Task details:
Pull every line containing "PLLC" out of the material below.

Material for this task:
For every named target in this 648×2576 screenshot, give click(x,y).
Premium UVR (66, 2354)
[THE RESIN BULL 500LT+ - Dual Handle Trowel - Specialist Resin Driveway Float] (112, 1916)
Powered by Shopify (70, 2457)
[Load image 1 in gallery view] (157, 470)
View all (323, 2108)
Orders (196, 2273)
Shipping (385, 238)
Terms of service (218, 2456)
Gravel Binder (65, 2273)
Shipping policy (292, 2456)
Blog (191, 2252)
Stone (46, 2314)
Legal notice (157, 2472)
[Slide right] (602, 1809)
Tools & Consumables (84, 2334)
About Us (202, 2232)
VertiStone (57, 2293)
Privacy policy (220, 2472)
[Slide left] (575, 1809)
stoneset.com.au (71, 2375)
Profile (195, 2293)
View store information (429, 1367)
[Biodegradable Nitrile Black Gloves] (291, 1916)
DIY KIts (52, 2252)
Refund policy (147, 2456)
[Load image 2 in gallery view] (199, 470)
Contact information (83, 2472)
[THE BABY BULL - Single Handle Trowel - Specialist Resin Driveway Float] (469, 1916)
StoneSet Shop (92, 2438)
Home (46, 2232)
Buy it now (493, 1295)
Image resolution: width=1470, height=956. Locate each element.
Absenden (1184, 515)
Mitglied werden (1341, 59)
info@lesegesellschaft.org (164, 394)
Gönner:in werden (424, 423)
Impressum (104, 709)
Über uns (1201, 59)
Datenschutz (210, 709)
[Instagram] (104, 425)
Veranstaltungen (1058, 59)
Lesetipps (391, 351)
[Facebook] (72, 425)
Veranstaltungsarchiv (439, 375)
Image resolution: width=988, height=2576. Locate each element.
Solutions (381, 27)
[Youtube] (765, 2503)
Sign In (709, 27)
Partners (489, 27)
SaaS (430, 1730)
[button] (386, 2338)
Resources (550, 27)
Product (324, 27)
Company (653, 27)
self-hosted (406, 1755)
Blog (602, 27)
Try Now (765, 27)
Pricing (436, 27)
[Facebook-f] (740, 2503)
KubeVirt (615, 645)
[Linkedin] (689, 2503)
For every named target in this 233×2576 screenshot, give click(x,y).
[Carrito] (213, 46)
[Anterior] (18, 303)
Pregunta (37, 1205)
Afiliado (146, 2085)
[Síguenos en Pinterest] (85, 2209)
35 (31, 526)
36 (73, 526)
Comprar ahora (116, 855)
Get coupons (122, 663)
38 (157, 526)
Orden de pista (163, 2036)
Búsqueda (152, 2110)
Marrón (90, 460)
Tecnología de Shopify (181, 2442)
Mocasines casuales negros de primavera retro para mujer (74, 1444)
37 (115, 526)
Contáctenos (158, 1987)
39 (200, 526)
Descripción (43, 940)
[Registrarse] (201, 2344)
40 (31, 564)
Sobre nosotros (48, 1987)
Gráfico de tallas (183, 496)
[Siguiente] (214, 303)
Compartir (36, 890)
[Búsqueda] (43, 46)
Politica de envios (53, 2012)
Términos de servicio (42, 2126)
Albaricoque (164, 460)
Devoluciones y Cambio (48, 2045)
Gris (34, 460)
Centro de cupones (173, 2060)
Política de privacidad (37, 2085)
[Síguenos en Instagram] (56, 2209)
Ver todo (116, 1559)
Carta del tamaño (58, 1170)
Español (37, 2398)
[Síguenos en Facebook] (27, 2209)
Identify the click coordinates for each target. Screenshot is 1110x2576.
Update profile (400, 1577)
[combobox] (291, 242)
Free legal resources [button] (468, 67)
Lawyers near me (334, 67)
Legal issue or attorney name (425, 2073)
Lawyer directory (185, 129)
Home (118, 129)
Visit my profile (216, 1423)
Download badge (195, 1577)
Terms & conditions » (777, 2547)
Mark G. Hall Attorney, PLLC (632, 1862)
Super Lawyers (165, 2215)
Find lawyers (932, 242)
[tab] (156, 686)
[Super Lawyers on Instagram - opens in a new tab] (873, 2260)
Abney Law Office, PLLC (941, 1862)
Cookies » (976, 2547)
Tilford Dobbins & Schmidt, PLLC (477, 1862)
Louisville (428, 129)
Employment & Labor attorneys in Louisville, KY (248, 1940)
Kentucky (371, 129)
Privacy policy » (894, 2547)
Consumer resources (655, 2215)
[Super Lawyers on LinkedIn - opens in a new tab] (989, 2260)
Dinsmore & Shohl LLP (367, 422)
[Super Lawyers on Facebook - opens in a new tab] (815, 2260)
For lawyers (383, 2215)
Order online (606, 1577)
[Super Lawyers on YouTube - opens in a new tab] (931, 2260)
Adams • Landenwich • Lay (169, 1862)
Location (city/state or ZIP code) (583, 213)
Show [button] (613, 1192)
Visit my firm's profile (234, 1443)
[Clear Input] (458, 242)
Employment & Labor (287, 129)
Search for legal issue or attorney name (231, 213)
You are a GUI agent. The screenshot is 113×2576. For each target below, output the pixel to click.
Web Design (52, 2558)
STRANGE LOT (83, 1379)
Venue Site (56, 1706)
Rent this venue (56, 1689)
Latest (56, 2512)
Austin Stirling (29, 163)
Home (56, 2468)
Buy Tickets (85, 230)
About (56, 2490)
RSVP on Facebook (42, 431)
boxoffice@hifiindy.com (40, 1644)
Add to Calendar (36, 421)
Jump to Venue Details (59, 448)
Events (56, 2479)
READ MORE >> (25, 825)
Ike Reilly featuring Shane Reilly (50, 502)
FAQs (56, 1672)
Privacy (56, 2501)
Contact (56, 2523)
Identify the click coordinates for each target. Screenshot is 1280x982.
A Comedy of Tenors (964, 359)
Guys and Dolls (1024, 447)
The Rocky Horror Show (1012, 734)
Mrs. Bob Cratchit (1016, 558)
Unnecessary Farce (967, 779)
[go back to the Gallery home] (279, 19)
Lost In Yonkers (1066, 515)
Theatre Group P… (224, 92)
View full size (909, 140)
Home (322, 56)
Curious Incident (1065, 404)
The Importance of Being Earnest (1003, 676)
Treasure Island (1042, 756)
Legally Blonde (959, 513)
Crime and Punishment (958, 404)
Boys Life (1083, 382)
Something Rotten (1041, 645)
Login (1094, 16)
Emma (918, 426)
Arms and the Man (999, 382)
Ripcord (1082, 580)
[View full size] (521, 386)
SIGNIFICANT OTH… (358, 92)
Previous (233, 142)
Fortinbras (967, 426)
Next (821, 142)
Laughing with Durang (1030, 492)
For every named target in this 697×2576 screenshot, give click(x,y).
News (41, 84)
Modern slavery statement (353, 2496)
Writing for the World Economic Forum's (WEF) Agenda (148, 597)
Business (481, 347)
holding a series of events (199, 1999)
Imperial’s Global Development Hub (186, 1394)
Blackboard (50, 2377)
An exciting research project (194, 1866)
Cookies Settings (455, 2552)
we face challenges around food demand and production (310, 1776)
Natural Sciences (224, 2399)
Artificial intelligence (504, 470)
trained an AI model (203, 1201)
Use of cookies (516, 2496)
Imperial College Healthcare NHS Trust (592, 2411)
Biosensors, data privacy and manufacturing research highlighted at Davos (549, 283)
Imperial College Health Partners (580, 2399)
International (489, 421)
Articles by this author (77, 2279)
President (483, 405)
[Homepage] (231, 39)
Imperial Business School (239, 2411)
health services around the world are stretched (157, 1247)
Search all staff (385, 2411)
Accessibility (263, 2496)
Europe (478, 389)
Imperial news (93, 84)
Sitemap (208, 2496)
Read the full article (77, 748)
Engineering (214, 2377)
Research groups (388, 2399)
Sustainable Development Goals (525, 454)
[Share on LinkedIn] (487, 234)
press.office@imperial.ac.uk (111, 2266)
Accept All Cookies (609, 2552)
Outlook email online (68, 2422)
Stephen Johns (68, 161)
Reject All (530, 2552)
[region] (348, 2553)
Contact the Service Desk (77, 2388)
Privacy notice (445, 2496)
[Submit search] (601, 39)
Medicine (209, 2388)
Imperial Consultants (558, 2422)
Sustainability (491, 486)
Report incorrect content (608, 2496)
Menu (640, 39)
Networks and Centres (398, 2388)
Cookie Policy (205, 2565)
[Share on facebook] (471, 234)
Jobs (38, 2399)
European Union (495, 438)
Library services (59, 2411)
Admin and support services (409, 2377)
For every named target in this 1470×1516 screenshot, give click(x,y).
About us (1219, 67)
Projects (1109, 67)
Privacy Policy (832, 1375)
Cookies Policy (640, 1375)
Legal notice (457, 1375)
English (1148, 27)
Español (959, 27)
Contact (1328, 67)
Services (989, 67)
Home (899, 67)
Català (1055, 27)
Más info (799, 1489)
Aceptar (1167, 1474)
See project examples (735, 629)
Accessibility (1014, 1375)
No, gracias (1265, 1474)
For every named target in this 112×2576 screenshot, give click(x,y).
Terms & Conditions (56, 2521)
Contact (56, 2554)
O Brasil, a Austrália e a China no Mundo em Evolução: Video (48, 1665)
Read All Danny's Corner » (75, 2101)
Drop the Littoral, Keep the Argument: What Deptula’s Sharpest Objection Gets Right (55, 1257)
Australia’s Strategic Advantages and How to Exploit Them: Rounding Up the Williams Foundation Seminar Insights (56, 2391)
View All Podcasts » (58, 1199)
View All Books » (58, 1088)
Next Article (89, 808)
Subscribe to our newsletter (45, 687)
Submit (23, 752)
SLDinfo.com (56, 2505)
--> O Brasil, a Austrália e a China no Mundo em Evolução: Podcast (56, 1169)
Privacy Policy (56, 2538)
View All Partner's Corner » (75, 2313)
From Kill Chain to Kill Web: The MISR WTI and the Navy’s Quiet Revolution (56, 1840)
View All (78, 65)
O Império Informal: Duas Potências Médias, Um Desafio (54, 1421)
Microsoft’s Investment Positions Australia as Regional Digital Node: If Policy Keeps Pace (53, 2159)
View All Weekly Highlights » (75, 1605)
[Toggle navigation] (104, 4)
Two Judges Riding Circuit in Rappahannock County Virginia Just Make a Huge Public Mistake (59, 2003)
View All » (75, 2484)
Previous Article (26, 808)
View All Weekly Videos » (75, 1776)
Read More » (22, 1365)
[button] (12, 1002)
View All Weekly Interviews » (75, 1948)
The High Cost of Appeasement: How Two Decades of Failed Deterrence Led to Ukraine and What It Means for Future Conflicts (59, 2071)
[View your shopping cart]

Task output:
Mark G. Hall Attorney, PLLC (632, 1862)
Abney Law Office, PLLC (941, 1862)
Tilford Dobbins & Schmidt, PLLC (477, 1862)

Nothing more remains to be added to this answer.